铜绿假单胞菌是当前亟需关注的七种病原细菌“ESKAPE”（肠球菌属，金黄色葡萄球菌，克雷伯菌，鲍曼不动杆菌，铜绿假单胞菌和肠杆菌属）之一。由于该病原菌极易产生多重耐药性，现有的抗生素疗法不仅不能有效地根治其感染，阻止耐药性的传播，还会破坏宿主的益生菌群，对人体健康产生极大的副作用。早先，闫爱新团队对2015-2016年香港玛丽医院各种感染性疾病包括伤口、尿道、耳部、脓液、引流液及血液感染的患者中分离的铜绿假单胞菌进行了耐药检测并报道了一株有潜在流行性特征的多重耐药菌PA154197。然而，研究人员尝试了传统的双交换同源重组策略和基于外源Cas9的双载体编辑系统均未能实现对该菌株基因组的编辑，这严重阻碍了对其耐药性机制的深入解析。全基因组测序结果显示PA154197含有1个完整的内源性I-F型CRISPR-Cas系统。

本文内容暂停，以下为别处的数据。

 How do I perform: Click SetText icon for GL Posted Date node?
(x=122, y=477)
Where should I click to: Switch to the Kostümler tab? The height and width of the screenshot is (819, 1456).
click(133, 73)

他们通过与中科院微生物所向华研究团队合作，基于该系统共同开发出了一套具有抗性基因和报告基因双筛选标记的单质粒基因编辑系统。该系统包含一个由强启动子（Ptat）驱动的mini-CRISPR元件（用于表达crRNA）和luminescence报告基因（luxCDABE）（用于辅助阳性克隆筛选），并同时含有同源重组的donor片段和用于克隆筛选的卡那霉素抗性基因。通过电转法将该质粒转入PA154197后，研究人员通过对具有明显荧光信号的转化子进行进一步PCR及测序验证，能够快速（一周以内）获得阳性克隆，并同时实现了对其基因组高效、多样化的精准编辑（包括基因敲除，DNA插入和定点突变等）。值得一提的是，基于荧光信号的阳性克隆初筛策略巧妙地规避了耐药菌在抗生素筛选下假阳性率高的难题，大大降低了克隆筛选的工作量。进一步的研究表明这一系统也适用于其它含有I-F型CRISPR的环境和临床铜绿假单胞菌株，如分离自北太平洋的Ocean-100和另一株临床菌株PA150567。

基于这套高效的基因编辑系统和前期的基因组与转录组分析，研究人员构建了一系列突变菌株并揭示了PA154197中三个关键的耐药突变 （mexR:T226G; mexT:8bp 缺失；gyrA:T248C）以及它们之间显著的协同关系。随后利用这一系列突变菌株对多种抗菌化合物进行了耐药性检测，研究人员发现该耐药菌对阳离子拟肽类小分子（Small Cationic Peptidomimetics）与多种抗生素表现出显著的负相关的伴随性敏感现象（Collateral Sensitivity），并且该伴随性敏感现象主要依赖于其中的一个耐药突变（mexT）。最后研究人员证明了阳离子拟态类小分子通过作用于耐药菌的外膜从而能够显著提高该耐药菌对抗生素的敏感性，以及阳离子拟态类小分子与抗生素的联用能够有效地抑制耐药菌的生长并对耐药菌有特异高效的杀灭效果。

该研究首次利用内源性I-F型CRISPR系统实现了对多重耐药菌的基因编辑，由于I-F型CRISPR系统普遍存在于多重耐药的铜绿假单胞菌中（70%），这将为临床耐药菌的研究提供高效、简便的基因编辑方法和一种原位耐药性解析的新策略。此外，该研究对临床多重耐药菌的耐药机理进行了解析并发现了该菌对阳离子拟态类小分子的伴随性敏感现象。这一新发现将为解决临床抗耐药应用提供新的思路和手段。